WORK ITEM: Please continue the Vote Muza biography below, starting right after its final sentence about his time as a magistrate in Bulawayo.
### STUDY TEXT
- Born: July 1, 1969 (age 57)
- Education: LL.B.University of Zimbabwe
- Occupation: Lawyer

= Vote Muza =

Zimbabwean lawyer

Vote Muza is a Zimbabwean lawyer, senior lecturer at the University of Zimbabwe’s Faculty of Law and senior partner at Muza and Nyapadi Legal Practitioners.

==Early life==
Vote Muza is the first born in a family of 12, he grew up in Marondera. He attended Nhowe Mission in Macheke for part of primary and secondary school education from 1982-1987. From 1988-1989 he attended high school at Goromonzi High. He then went to University of Zimbabwe from 1990-1993 for his Law Degree.

==Career==
Muza holds an LLB (Hons) degree from the University of Zimbabwe and he is also a member of the Law Society of Zimbabwe. He was registered as a legal practitioner on the 30th of June 1995. Over the years he worked for the Gutu and Chikowero law firm. He was a Commercial Law Lecturer at Pikelela Polytechnic and also lectured on Clinical and Practical Skills Training and Advocacy at the University of Zimbabwe. Under the Ministry of Justice, Legal and Parliamentary Affairs, Muza worked as a Magistrate at Tredgold Magistrate’s Court, Bulawayo.
######
### DATASET EXCERPTS
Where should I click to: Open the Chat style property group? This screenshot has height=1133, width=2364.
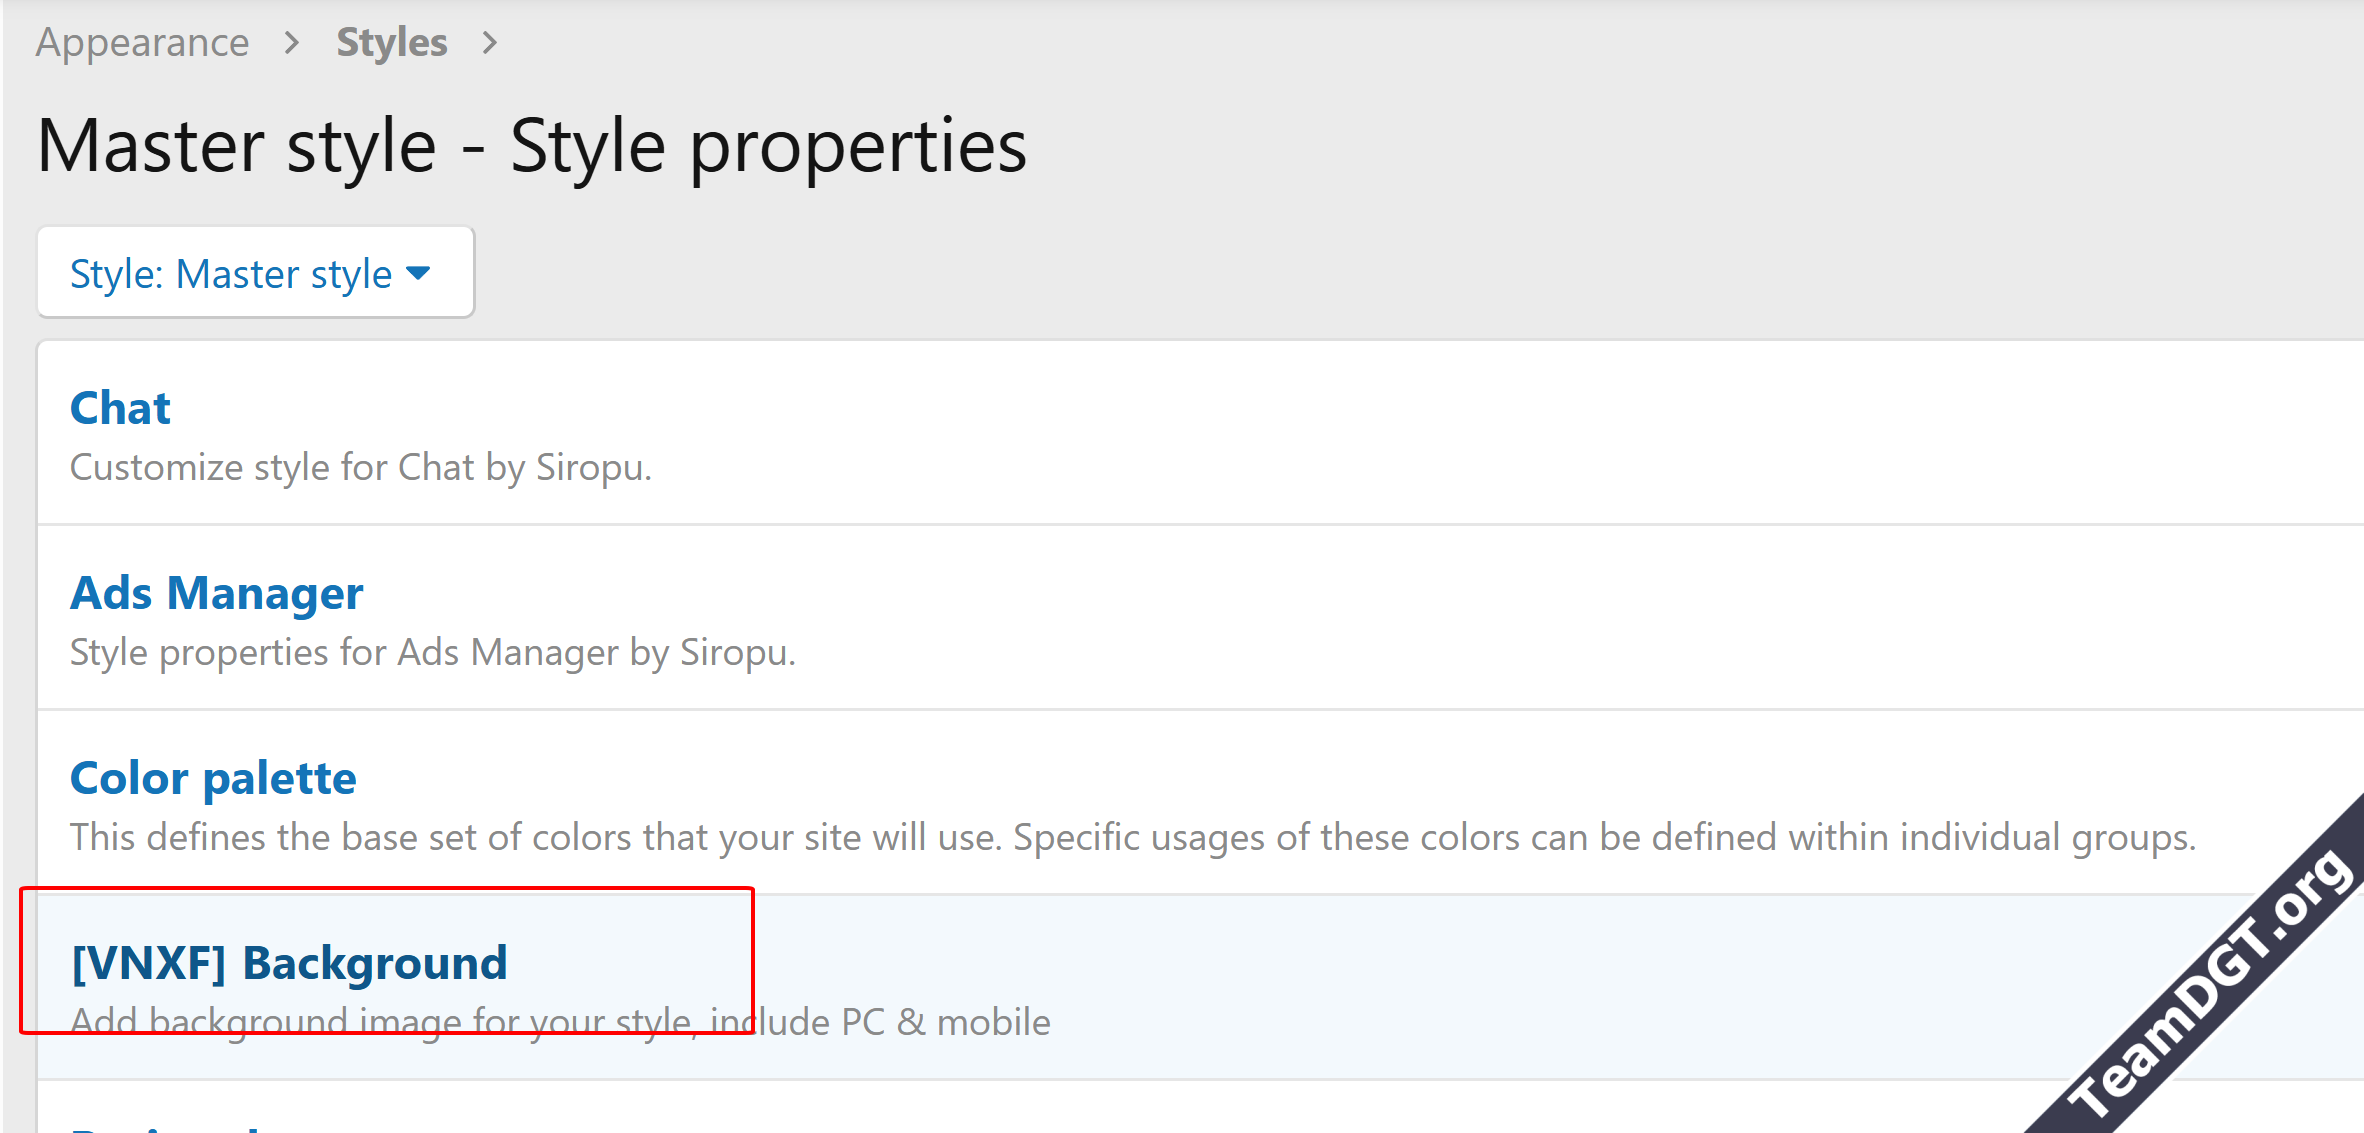[x=120, y=408]
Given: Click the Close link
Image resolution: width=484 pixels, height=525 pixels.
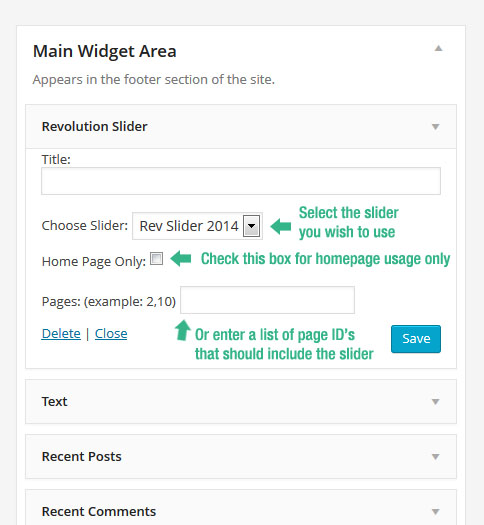Looking at the screenshot, I should pos(111,333).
######
ANSWER TO THIS TASK:
As a legal practitioner, he has served as a weekly columnist for the Financial Gazette newspaper for the column ‘Legal Matters’ since 2004. He currently is an executive director of a number of companies: Office Essential (Pvt) Ltd, Kapoto Restaurants and Kakorodzi Enterprises (Pvt) Ltd. Since 2001, he has been a legal practitioner and a senior partner for Muza and Nyapadi Legal Practitioners.

Vote Muza sparked controversy headlines with his comments in support of the Constitutional Court ruling to protect commercial sex workers' rights in Zimbabwe.

==Personal life==
Vote Muza is Christian and is married to Lillian Muza and together they have 5 children.